Here’s A Look At The Pros And Cons Of Investing In Private Capital Markets
Author : ADDX Services | Published On : 12 Jan 2022
Private capital markets allow you to invest in financial assets that are not listed in the public domain, like equities of private companies, private debts, real estate, etc. These financial markets are used to efficiently diversify one’s investment portfolio by making use of the unique opportunities it has to provide.
However, there are always two sides to a coin and as an investor, you should be aware of both. To help with the same, here’s a look at the pros and cons of investing in Private Capital Markets -
What are the advantages of investing in private capital markets?
1) They are less volatile
The price valuations of the various financial assets listed in private capital markets do not fluctuate on a daily basis like their public counterparts and hence, are less volatile.

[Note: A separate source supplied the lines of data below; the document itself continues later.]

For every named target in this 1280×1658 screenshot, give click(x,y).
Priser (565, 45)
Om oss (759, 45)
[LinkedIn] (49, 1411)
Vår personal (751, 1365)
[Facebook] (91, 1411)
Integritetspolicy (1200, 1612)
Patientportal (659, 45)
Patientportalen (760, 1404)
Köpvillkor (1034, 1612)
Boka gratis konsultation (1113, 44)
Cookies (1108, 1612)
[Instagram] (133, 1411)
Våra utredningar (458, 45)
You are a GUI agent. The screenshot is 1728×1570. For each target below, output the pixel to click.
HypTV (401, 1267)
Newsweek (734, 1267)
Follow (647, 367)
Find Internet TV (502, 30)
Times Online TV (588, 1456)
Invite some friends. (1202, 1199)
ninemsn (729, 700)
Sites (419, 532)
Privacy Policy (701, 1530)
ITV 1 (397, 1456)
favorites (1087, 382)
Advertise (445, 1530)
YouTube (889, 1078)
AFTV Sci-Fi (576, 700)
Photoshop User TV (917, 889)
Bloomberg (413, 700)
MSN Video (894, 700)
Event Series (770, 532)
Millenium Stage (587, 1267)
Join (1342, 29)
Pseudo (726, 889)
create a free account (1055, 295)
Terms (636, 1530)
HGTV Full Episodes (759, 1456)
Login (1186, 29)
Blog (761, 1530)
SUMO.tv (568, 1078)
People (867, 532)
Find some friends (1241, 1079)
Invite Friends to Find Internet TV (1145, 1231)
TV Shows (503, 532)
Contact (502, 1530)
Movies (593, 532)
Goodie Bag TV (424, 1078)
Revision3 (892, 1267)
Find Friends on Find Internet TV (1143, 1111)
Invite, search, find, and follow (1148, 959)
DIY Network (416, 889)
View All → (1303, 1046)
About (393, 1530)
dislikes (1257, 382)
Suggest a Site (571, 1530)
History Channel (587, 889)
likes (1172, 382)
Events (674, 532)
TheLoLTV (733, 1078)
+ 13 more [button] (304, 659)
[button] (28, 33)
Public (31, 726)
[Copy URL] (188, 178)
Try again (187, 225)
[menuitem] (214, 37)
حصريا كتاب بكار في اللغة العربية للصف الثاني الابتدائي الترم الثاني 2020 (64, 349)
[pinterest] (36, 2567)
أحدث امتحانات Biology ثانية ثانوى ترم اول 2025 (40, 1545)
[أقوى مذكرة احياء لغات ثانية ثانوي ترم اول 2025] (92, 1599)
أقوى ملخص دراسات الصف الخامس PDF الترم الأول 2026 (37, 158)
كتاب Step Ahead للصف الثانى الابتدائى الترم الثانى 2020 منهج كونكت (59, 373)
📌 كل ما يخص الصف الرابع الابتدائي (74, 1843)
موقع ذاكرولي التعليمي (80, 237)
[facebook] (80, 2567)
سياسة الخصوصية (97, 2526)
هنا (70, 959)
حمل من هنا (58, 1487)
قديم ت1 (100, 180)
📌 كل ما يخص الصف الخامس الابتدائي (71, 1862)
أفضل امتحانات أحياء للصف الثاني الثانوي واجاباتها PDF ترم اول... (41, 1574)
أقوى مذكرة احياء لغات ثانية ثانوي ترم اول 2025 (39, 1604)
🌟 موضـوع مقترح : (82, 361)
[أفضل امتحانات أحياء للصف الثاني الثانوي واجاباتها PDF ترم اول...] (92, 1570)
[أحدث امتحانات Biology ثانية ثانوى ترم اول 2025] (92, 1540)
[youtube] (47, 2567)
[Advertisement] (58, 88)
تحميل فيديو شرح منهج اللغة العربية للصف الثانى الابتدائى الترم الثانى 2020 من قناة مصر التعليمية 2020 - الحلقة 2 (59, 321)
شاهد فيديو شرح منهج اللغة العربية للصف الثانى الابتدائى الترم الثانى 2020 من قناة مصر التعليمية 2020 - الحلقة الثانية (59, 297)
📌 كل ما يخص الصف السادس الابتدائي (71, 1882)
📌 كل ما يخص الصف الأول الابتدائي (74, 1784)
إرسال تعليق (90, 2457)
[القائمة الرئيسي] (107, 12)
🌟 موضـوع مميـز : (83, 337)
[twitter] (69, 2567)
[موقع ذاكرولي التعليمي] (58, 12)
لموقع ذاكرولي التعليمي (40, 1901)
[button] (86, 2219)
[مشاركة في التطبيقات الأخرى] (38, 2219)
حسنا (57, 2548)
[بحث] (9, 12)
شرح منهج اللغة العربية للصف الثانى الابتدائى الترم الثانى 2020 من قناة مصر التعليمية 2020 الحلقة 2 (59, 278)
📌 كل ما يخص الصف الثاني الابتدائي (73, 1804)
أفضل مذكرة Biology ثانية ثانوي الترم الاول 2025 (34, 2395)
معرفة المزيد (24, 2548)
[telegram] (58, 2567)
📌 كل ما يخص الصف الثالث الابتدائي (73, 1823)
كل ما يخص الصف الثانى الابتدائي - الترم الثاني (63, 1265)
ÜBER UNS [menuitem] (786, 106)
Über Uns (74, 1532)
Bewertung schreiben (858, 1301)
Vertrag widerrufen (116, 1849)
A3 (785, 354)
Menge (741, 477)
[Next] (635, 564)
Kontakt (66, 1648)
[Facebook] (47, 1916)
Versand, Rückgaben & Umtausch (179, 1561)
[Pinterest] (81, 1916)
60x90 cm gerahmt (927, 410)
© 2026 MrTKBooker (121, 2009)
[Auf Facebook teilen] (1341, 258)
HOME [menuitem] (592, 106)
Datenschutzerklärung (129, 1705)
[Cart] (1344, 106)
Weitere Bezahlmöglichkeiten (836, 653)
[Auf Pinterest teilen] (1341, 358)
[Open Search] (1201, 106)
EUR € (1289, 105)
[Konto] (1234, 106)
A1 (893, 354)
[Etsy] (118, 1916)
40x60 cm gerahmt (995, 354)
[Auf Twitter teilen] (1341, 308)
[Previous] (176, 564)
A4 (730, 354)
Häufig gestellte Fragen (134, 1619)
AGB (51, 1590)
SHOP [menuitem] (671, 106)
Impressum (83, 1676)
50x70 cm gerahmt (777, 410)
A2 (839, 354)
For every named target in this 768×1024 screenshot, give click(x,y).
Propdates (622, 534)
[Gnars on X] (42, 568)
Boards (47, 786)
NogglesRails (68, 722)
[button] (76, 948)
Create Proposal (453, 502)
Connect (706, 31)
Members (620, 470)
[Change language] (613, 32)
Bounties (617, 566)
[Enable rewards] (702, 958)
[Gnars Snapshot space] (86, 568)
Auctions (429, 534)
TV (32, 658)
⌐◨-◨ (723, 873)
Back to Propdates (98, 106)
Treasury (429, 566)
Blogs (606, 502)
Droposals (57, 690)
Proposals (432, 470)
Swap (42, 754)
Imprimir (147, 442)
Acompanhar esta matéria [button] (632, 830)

This makes investing in private capital markets an excellent way for investors to reduce their portfolio’s exposure to risk. They are also very company and industry-specific, which means that their price valuations do not fluctuate even on the basis of emotions like fear and greed but only change when there has been a development with regards to the company or the related industry.
2) They are best suited for long term investments
Since private markets are less volatile, they also take a relatively long time to reach their point of maturity. While people who invest in public markets are typically more focused on short-term returns, a private market investor is looking for massive long-term earnings. There are also many private market investment strategies that do not work/provide desirable returns in a short period of time.
3) They help you efficiently diversify your portfolio
Private Capital Markets give you access to a whole new range of investment opportunities. From investing in unicorn startups to established private companies, hedge funds, REITs, etc., private markets give you the opportunity to diversify your portfolio with precision, and that too at a relatively lower risk!
What should one be careful about when investing in private capital markets?
1) Private capital markets are not accessible to everyone
The majority of the private market financial assets are only accessible to accredited investors. Hence, the private capital market is not very democratic and the final price of the bought financial asset depends on the negotiations between the buyer and seller instead of market forces.
2) Private markets are relatively expensive
Making even an entry-level investment in private markets typically requires millions to billions of dollars. To give you more clarity, when you buy the equity of a publicly listed company, you essentially buy a piece of the company but have little to no control over how the company functions. However, when investing in private companies, depending on the type of contract you have with the organization, you can even have a seat at the board of directors and might have a say in the way the said company operates.
We hope this article enlightens you about the pros and cons of investing in private capital markets.